What is Data Lake?
Data Lake is a centralized repository that allows the storing of structured and unstructured data at any scale and velocity at a very low cost. Data can be stored as-is from source systems, without having to first structure the data.
Unlike a data warehouse, the structure of the data or schema is not defined at extraction time. This makes it possible to quickly collect and store all types of data without spending time on careful schema design or the need to know what questions need to be answered in the future.
Why a Data Lake strategy?
We are currently experiencing massive data growth resulting from the organization's digital initiatives. Managing this huge amount of data growth and supporting a wide range of analytical use cases requires a complementary solution that can scale to any data size and at a very low cost.
A second reason is the need for a centralized source of truth that facilitates easy access to quality data. A common challenge we have seen from our customers is that it is sometimes difficult to find the right data they need, how to access it and understanding the business meaning.
A third reason is the need for real time data to support real time business decisions without compromising the performance of the source transactional systems.

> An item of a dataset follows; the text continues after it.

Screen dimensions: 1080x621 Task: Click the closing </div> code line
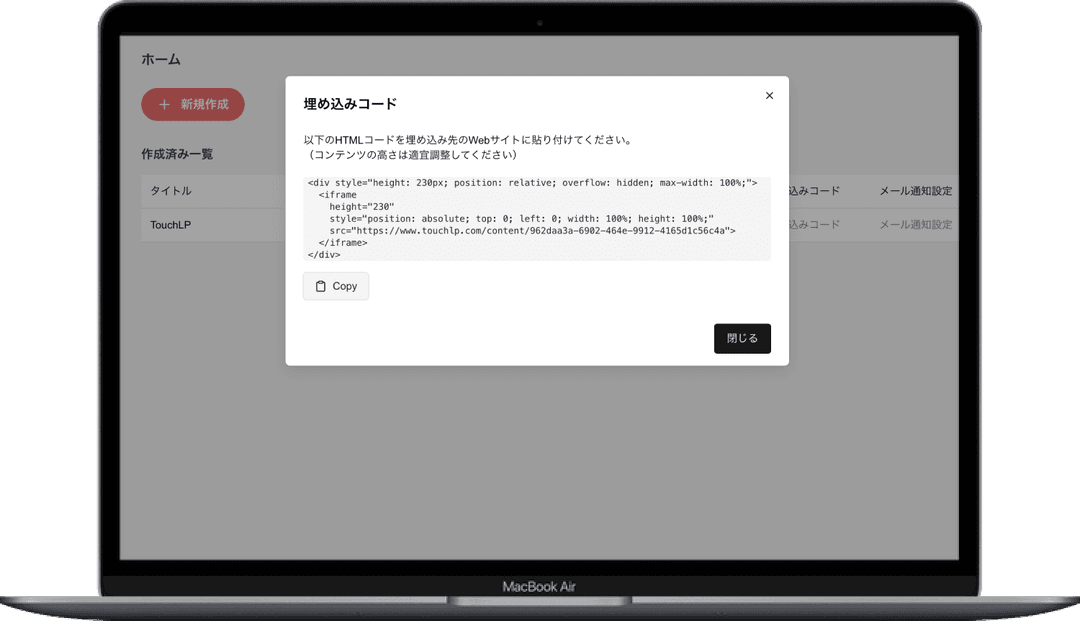click(x=324, y=255)

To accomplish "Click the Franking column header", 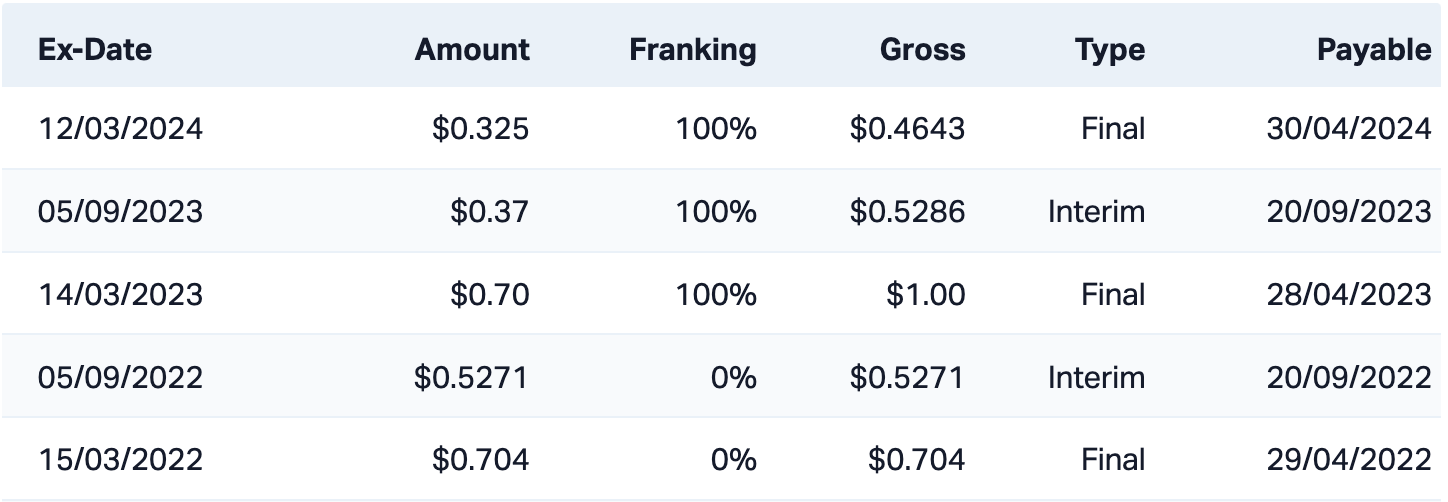I will click(692, 50).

Benefits of a Data Lake strategy
- Data Democratization: Anyone in the organization can easily search for quality certified data, understand their lineage (sources), the business meaning and easily request access to the data. This will lead to faster, better decision making across the organization.
Advanced Analytics: It opens the possibilities for a wide range of advanced analytics use cases like Machine learning model training at scale, forecasting, user facing analytics, real time analytics, etc.
Unlimited Scalability: There is practically no limit to the amount of data that can be stored, thus we can store as much historical data as possible. It also allows us to scale processing of these massive data horizontally at a very low cost.
Key factors for a successful Data Lake implementation
One of the key success factors is having a clear a requirement. A clear requirement will guide the overall Data Lake architectural design and implementation, thus increasing the success rate. These requirements could be broken intro three:
- Business requirements: Who are the primary end users for the data lake? What do they need to achieve via the data lake and what additional potential benefit can they derive from the data lake?
- Data Requirements: What sources will feed the data lake? What type of data integration will be required?
- Analytical requirements: How will the data be accessed and analyzed?
Another key factor is defining Data Governance from the beginning of the implementation. This involves deciding how permissions will be managed, how the data will be cataloged, identifying which falls under Personally Identifiable information(PII), how to manage GDPR requirements and how to measure and ensure data quality. Without a proper data governance in place, a data lake will easily turn into an unusable data swamp.
And lastly, ensuring the stability and availability of the data platform through DataOps. This involves automating the platform infrastructure deployment and management, setting up automated monitoring and alerting rules for both the infrastructure and the data pipeline workflows.